### [What to produce]
Continue the obituary of Leon Golub from where it stops.
━━━━━ Given passage
Leon Golub, artist: born Chicago 21 January 1922; married 1951 Nancy Spero (three sons); died New York 8 August 2004.

When the Whitney Museum of American Art's exhibition "War! Protest in America 1965-2004" opens in New York tomorrow, it will be eloquent proof of Leon Golub's belief that if you stick to your guns for long enough, people end up agreeing with you.

Long before it was fashionable for painters to attack current US adventurism in Iraq, Golub was making his voice heard. A founder member of the artists' section of Refuse and Resist!, an American anti-war group, he was one of the first signatories to a June 2002 petition, "Not In Our Name", condemning the Bush administration's policy of invasion.

And long before that, in the mid-1960s, when artists like Jasper Johns and Philip Guston were painting anti-war pictures so intellectually allusive as to go over the heads of most Americans, Golub was working on paintings with names like Vietnam and Napalm and Assassins. These were every bit as graphic as their titles suggest: "I am," Golub said, "a machine that turns out monsters." Many of these same monsters will be in the Whitney's protest-art show this autumn.

Political idealism wasn't the only field in which Golub showed tenacity. Perhaps more dangerous for a US artist of his generation, he was also an unapologetic figure-painter. Born in 1922 and educated in Chicago, Golub, while Jackson Pollock and Johns were slugging it out over Abstract Expressionism and Pop in the late 1950s, was painting hieratic figures that owed less to the New York School than to the School of Paris. Accordingly, he and his wife - the painter Nancy Spero, whom he married in 1951 - moved there in 1959. Installed in the Louvre, Golub attached himself to a left-wing figurative tradition that began with Roman Republican sculpture and ended with the Revolutionary paintings of Jacques-Louis David.
━━━━━━━━━━
━━━━━ Entries supplied
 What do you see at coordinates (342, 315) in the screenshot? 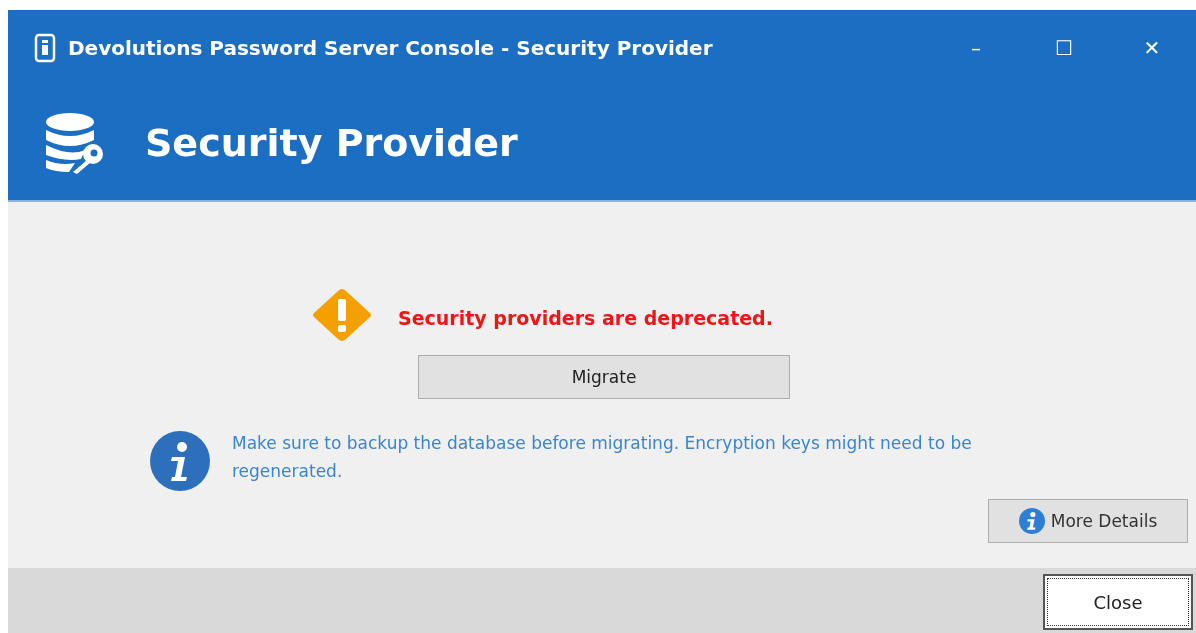
I see `warning-icon` at bounding box center [342, 315].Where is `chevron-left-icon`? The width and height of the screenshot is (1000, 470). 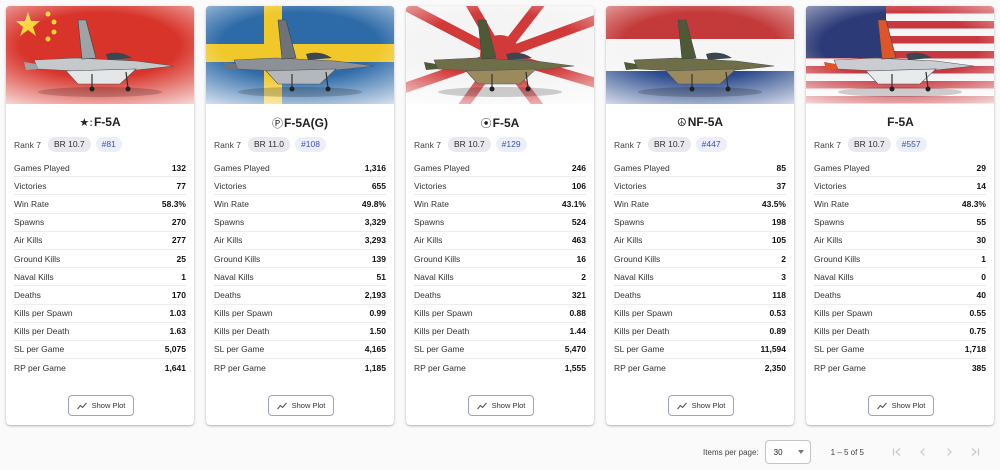
chevron-left-icon is located at coordinates (922, 452).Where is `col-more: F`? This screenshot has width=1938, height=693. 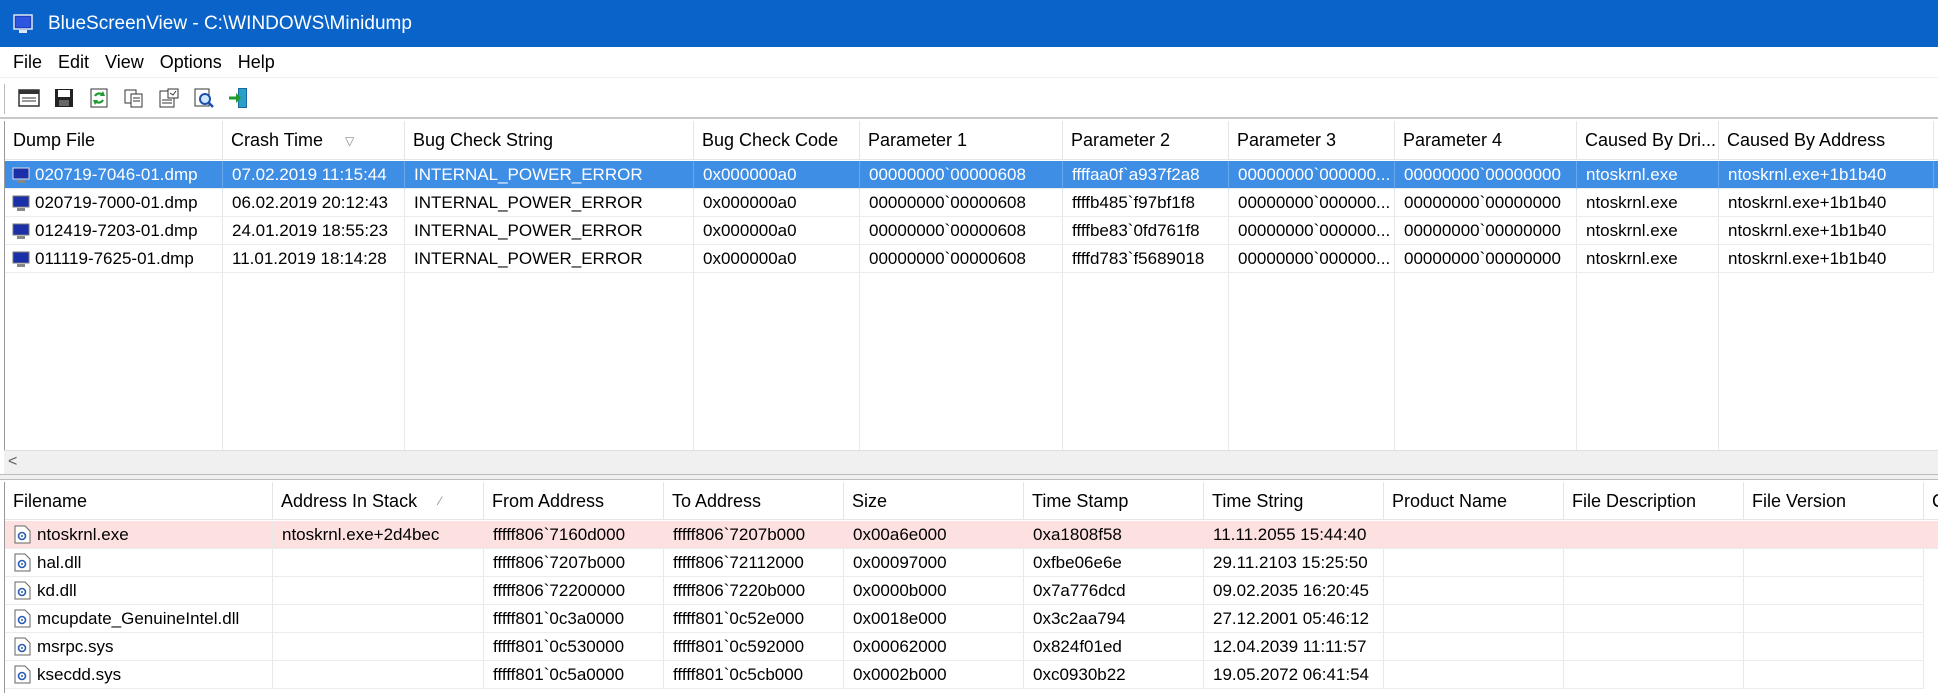
col-more: F is located at coordinates (1936, 140).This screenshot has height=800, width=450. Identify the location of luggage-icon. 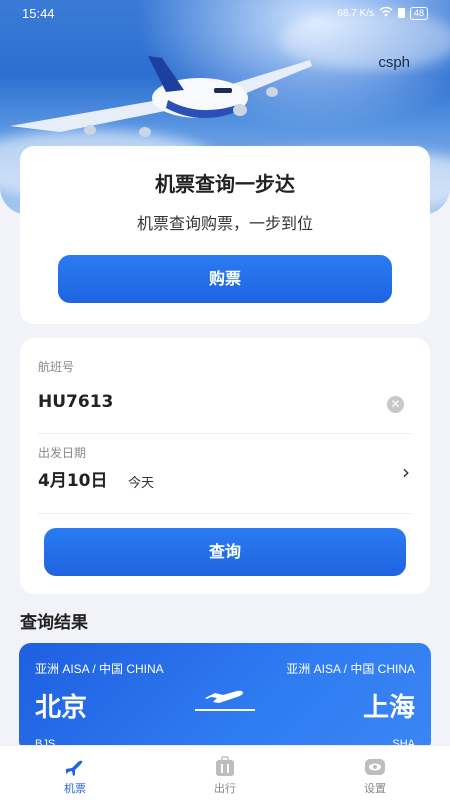
(225, 766).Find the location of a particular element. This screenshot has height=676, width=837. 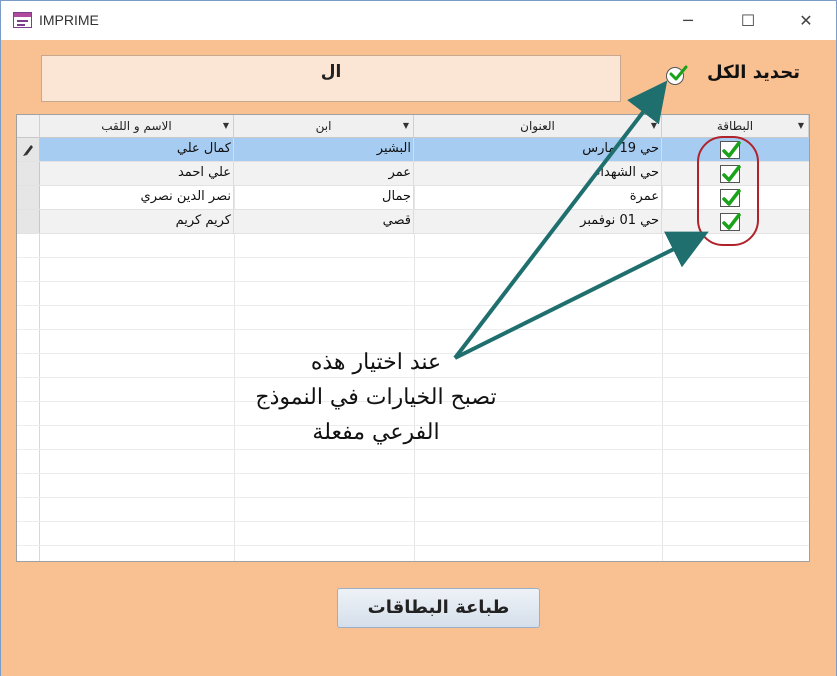

header-text: ال is located at coordinates (331, 72).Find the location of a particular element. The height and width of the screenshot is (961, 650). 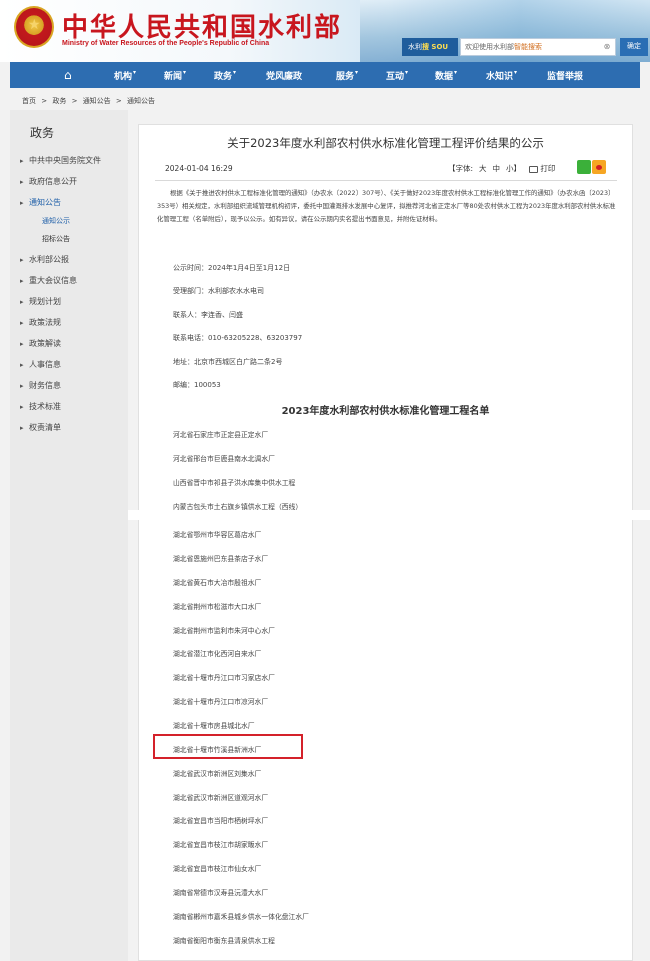

list-item: 湖北省宜昌市枝江市胡家畈水厂 is located at coordinates (221, 845).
━━━━━━━━━━
### [Result of the exercise]
It was his return to the United States in 1964 that fired him with contemporary political zeal, however. "I went to a meeting at a church for the Artists' and Writers' Protest Against the War in Vietnam," he recalled later, "and I got involved."

This was due, in part, to historical coincidence. Even before his departure for Paris, Golub had been working with pitted surfaces - often made by scraping away the first layer of paint from his canvas with a meat cleaver - that looked like burned flesh. (Another of his techniques was to wear away acrylic with rubbing alcohol.) This, combined with his interest in Classical figuration, found a modern equivalence in television images of victims of American bombing in Vietnam. In 1969, Golub began his Napalm series of life-size nude figures scarred with napalm burns. By the early 1970s, this generalised attack on the brutality of war had become specifically anti-American. His Vietnam series included specific references to actual uniforms and guns, removing any doubts as to the political stance of his art.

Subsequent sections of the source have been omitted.